If that doesn’t send a shiver up your spine, it should. . .
And, inexplicably, Deltona’s elected officials refuse to take the matter to task and make things right.
After several failed attempts to reach an amicable agreement with city officials to mitigate her harrowing experience and bring positive change to the way citizens are treated by their elected and appointed officials, this week, Ms. White filed a lawsuit “pro se” – meaning “on one’s own behalf” – without benefit of a lawyer.
The rambling suit names just about everyone who was anyone in Deltona City Hall in April 2018.
There is an ancient adage that says, “He who goes to the law takes a wolf by the ears,” and, unfortunately, I fear when the City’s highly paid legal staff get Ms. White in a courtroom it will not be pretty as they further embarrass, humiliate, and consume her like a lamb in a lion cage.
Look, one should not attempt to remove their own diseased appendix for the same reason they should not represent themselves in a court of law.
Ms.
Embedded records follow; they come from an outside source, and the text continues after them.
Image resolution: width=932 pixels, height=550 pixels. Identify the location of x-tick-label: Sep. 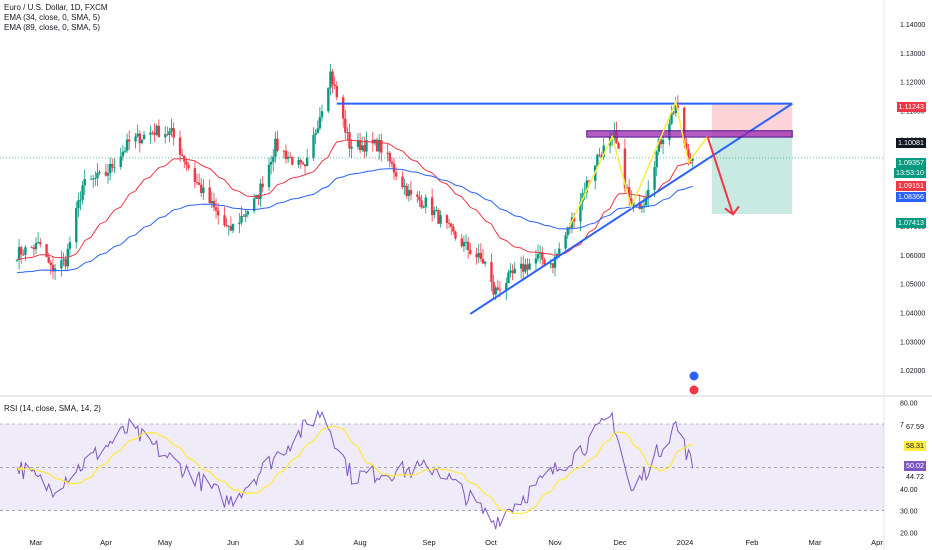
(428, 542).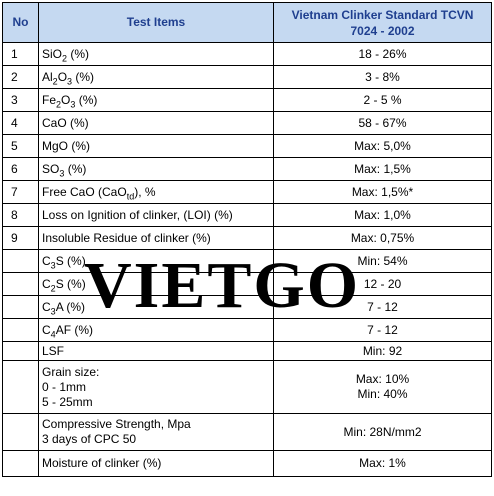  Describe the element at coordinates (247, 169) in the screenshot. I see `table-row: 6 SO3 (%) Max: 1,5%` at that location.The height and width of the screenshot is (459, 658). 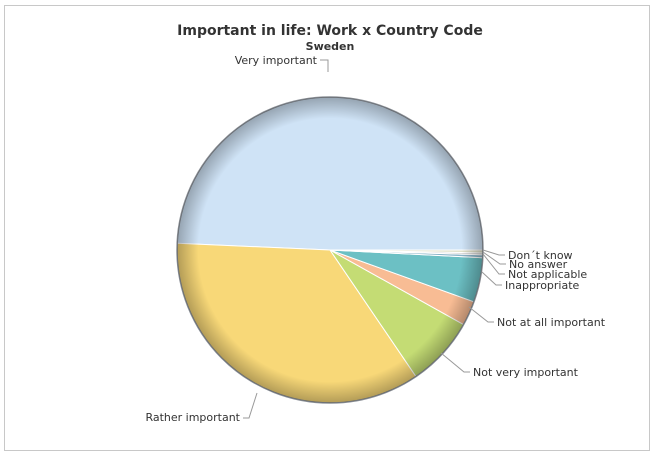 What do you see at coordinates (330, 46) in the screenshot?
I see `chart-subtitle: Sweden` at bounding box center [330, 46].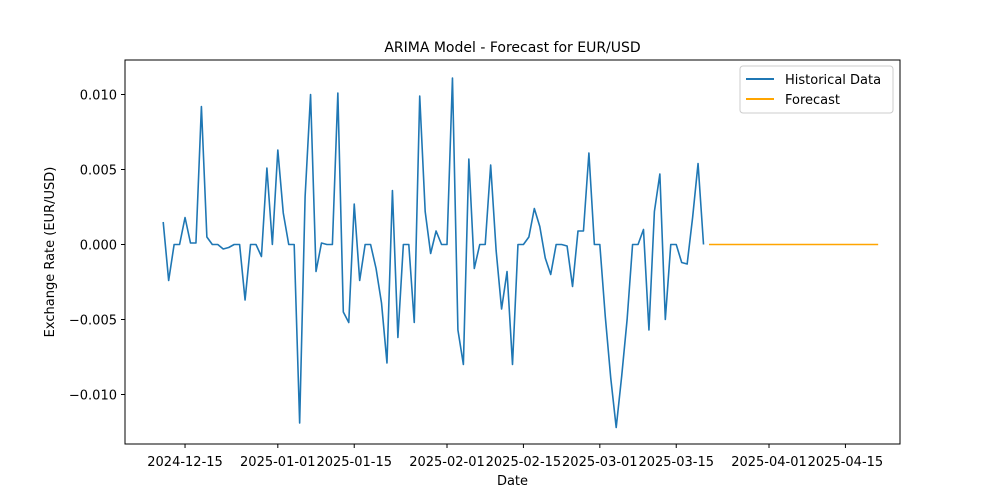  What do you see at coordinates (93, 396) in the screenshot?
I see `y-tick-label: −0.010` at bounding box center [93, 396].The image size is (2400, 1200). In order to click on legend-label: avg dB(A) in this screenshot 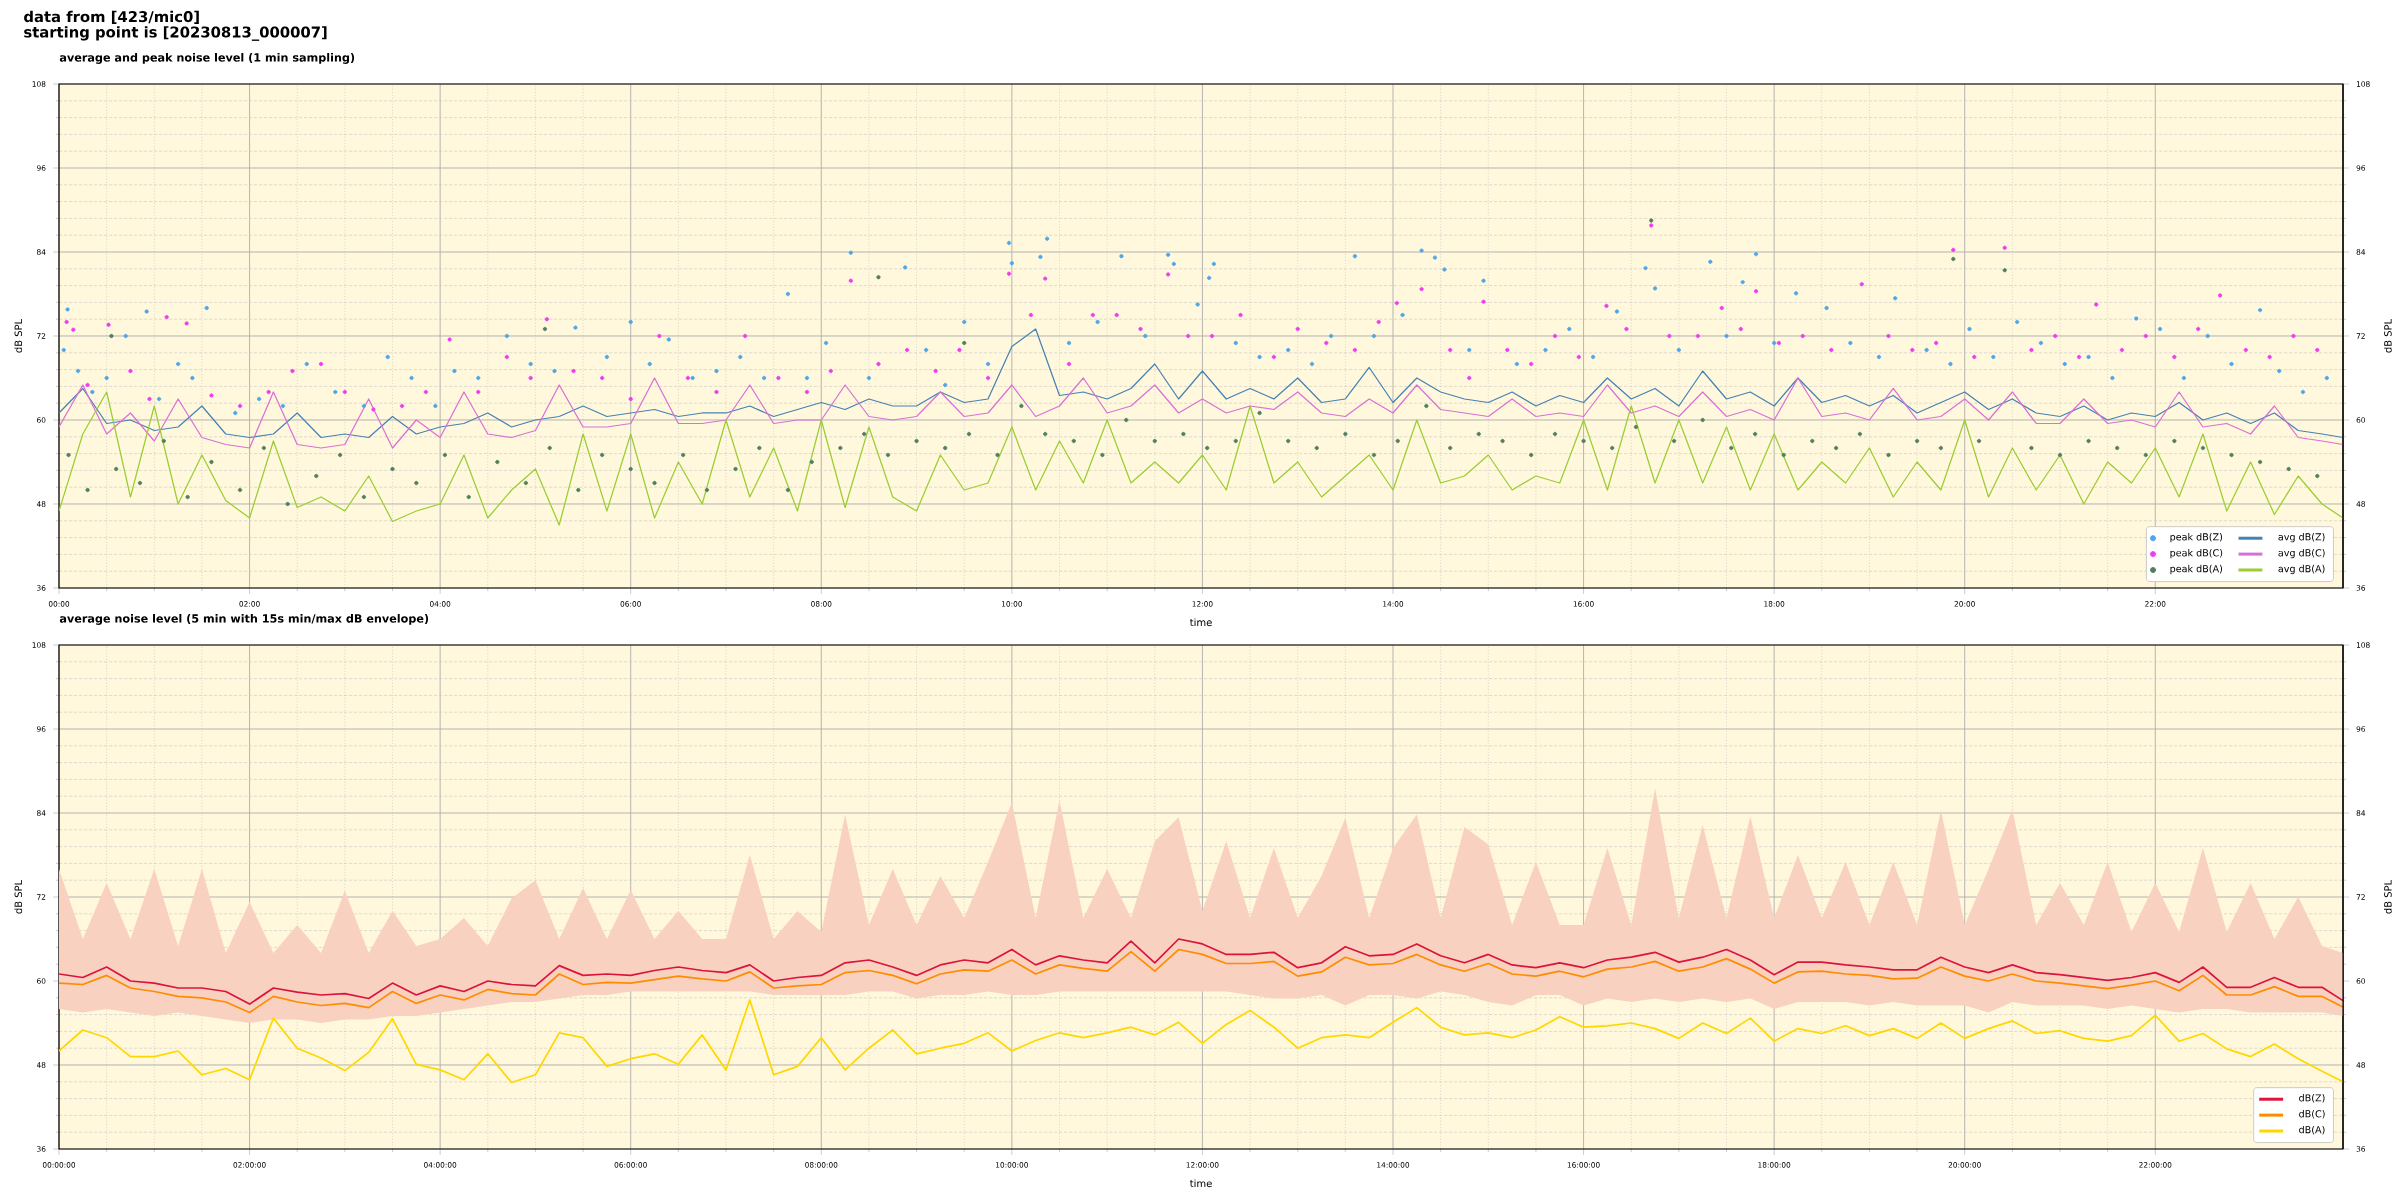, I will do `click(2302, 570)`.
White clearly has pluck.
I wish her well.
My sincere hope is that the City of Deltona will tell their incredibly expensive attorneys to retract their fangs and detach themselves from the public teat, stop victimizing a civically active resident, and reach a reasonable agreement with Brandy White – one that recognizes and compensates the permanent and irreversible harm she has endured – then develop strong protections so that no citizen who attempts to participate in their government is forced to endure such a vengeful and spiteful attack in the future.
Quote of the Week
“If you could only address one issue during your first year as chair, which issue would it be?
The biggest issue that Volusia County faces now and certainly in the future is water quality and water quantity. The problem is when you just focus on that one thing, it encompasses so much more because of the way we develop. Every new home that is hooked up to water is reducing the amount of water and we really do have a problem that the aquifer is not keeping up now with the amount of water that we have.”
–Volusia County Council Chair Jeff Brower, as quoted in an interview with the Ormond Beach Observer, “Q+A with Volusia County Council Chair Jeff Brower: beach driving, the Loop and water quality,” Thursday, April 1, 2021
And Another Thing!
In years past, if someone said to me, “Did you hear Holly Hill is hosting a prestigious International sports tournament this week?” I would have assumed they were the victim of a closed head injury and called an ambulance. . .
But “The City with a Heart” is doing just that!
This week, Pictona and the City of Holly Hill is proudly hosting The Humana-Island Doctors Bainbridge Cup, described as “pickleball’s foremost international event.”
This year’s competition has drawn some 500 competitors, including 65 local entrants, and represents the first time the Bainbridge Cup tournament has been played in the United States.
This major event is sanctioned by the International Federation of Pickleball, who touts the $6 million Pictona complex “…as the finest pickleball facility in the world with 24 lighted courts, 8 covered courts, championship courts, a clubhouse and an onsite restaurant.”
In my view, Pictona is the most exciting addition to the Halifax area in decades.
Kudos to everyone involved for bringing this high-status sporting event to Holly Hill!
The tournament, which is free and open to spectators practicing COVID-19 safety protocols, continues through Sunday with competitive play beginning at 8:00am each day.
That’s all for me. Have a great weekend, y’all!